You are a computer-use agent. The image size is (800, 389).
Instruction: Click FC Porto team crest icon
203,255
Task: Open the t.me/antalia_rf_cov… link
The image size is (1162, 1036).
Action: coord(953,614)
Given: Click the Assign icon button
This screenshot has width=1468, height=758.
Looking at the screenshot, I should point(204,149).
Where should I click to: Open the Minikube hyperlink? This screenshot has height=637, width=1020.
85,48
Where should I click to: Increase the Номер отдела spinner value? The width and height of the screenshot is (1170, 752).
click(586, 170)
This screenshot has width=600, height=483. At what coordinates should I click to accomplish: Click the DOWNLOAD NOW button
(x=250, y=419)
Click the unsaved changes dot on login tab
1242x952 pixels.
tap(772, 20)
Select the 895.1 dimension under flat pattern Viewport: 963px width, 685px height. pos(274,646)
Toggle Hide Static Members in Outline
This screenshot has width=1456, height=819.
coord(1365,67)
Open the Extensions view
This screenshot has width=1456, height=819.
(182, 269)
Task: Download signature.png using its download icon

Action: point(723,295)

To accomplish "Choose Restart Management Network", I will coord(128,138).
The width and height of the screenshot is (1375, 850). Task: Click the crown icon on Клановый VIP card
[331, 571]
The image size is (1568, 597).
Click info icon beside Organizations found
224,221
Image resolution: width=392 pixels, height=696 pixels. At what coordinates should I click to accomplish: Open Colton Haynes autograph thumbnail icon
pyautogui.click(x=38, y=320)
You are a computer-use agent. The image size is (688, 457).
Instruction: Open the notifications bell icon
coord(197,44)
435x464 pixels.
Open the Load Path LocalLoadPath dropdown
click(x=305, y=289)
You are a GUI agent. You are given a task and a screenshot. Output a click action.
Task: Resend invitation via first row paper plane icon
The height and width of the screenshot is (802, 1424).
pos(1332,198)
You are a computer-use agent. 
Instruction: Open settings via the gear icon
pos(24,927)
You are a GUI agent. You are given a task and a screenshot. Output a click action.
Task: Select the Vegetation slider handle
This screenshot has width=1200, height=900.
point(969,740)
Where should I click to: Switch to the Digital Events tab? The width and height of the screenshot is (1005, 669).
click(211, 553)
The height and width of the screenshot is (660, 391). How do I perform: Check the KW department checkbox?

------------

• SHORT PROBLEM
Count the lines in the items above that contain the string "This", with case mattering. Reply with the number alone.

• THE RESPONSE
6